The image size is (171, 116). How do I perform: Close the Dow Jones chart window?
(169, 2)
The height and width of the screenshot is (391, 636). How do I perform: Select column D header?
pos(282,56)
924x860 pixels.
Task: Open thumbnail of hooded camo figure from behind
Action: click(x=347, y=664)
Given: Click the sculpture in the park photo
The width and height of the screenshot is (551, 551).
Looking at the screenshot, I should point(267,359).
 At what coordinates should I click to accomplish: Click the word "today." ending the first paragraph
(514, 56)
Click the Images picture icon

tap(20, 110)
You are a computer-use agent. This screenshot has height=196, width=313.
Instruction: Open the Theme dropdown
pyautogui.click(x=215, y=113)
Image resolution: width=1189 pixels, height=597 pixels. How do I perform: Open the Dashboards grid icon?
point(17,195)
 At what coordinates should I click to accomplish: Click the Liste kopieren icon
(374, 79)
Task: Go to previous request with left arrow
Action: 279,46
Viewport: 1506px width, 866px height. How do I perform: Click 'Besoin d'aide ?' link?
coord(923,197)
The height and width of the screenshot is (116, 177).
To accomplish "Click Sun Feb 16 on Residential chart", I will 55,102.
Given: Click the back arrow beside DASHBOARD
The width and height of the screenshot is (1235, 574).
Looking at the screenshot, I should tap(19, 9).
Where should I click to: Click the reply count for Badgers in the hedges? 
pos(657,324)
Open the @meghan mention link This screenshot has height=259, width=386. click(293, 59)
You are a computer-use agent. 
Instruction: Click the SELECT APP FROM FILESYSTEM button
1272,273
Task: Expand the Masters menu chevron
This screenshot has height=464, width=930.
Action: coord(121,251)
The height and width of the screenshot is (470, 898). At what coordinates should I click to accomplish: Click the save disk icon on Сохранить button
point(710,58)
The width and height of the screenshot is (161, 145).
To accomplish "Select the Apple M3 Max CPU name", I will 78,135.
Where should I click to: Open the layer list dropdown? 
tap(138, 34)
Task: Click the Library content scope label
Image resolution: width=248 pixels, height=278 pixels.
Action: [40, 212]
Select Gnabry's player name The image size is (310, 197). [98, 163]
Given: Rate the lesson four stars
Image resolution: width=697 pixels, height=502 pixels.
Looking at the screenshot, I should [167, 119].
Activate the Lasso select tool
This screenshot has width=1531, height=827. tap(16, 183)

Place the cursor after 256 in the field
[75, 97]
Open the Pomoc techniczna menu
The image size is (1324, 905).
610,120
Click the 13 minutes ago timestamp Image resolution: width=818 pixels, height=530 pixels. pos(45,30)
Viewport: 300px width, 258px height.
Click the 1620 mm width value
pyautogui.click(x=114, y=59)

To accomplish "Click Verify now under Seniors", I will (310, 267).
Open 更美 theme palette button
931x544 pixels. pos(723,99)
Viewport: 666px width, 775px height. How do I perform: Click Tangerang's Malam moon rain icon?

#####

Reproduce all of the material above word for word, keeping every line as it appears.

The image size is (171, 116). How do I perform: Close the Dow Jones chart window?
(169, 2)
The height and width of the screenshot is (391, 636). How do I perform: Select column D header?
pos(282,56)
924x860 pixels.
Task: Open thumbnail of hooded camo figure from behind
Action: click(x=347, y=664)
Given: Click the sculpture in the park photo
The width and height of the screenshot is (551, 551).
Looking at the screenshot, I should point(267,359).
 At what coordinates should I click to accomplish: Click the word "today." ending the first paragraph
(514, 56)
Click the Images picture icon

tap(20, 110)
You are a computer-use agent. This screenshot has height=196, width=313.
Instruction: Open the Theme dropdown
pyautogui.click(x=215, y=113)
Image resolution: width=1189 pixels, height=597 pixels. How do I perform: Open the Dashboards grid icon?
point(17,195)
 At what coordinates should I click to accomplish: Click the Liste kopieren icon
(374, 79)
Task: Go to previous request with left arrow
Action: 279,46
Viewport: 1506px width, 866px height. How do I perform: Click 'Besoin d'aide ?' link?
coord(923,197)
The height and width of the screenshot is (116, 177).
To accomplish "Click Sun Feb 16 on Residential chart", I will 55,102.
Given: Click the back arrow beside DASHBOARD
The width and height of the screenshot is (1235, 574).
Looking at the screenshot, I should tap(19, 9).
Where should I click to: Click the reply count for Badgers in the hedges? 
pos(657,324)
Open the @meghan mention link This screenshot has height=259, width=386. click(293, 59)
You are a computer-use agent. 
Instruction: Click the SELECT APP FROM FILESYSTEM button
1272,273
Task: Expand the Masters menu chevron
This screenshot has height=464, width=930.
Action: coord(121,251)
The height and width of the screenshot is (470, 898). At what coordinates should I click to accomplish: Click the save disk icon on Сохранить button
point(710,58)
The width and height of the screenshot is (161, 145).
To accomplish "Select the Apple M3 Max CPU name", I will 78,135.
Where should I click to: Open the layer list dropdown? 
tap(138, 34)
Task: Click the Library content scope label
Image resolution: width=248 pixels, height=278 pixels.
Action: [40, 212]
Select Gnabry's player name The image size is (310, 197). [98, 163]
Given: Rate the lesson four stars
Image resolution: width=697 pixels, height=502 pixels.
Looking at the screenshot, I should [167, 119].
Activate the Lasso select tool
This screenshot has width=1531, height=827. tap(16, 183)

Place the cursor after 256 in the field
[75, 97]
Open the Pomoc techniczna menu
The image size is (1324, 905).
610,120
Click the 13 minutes ago timestamp Image resolution: width=818 pixels, height=530 pixels. pos(45,30)
Viewport: 300px width, 258px height.
Click the 1620 mm width value
pyautogui.click(x=114, y=59)

To accomplish "Click Verify now under Seniors", I will (310, 267).
Open 更美 theme palette button
931x544 pixels. pos(723,99)
Viewport: 666px width, 775px height. How do I perform: Click Tangerang's Malam moon rain icon?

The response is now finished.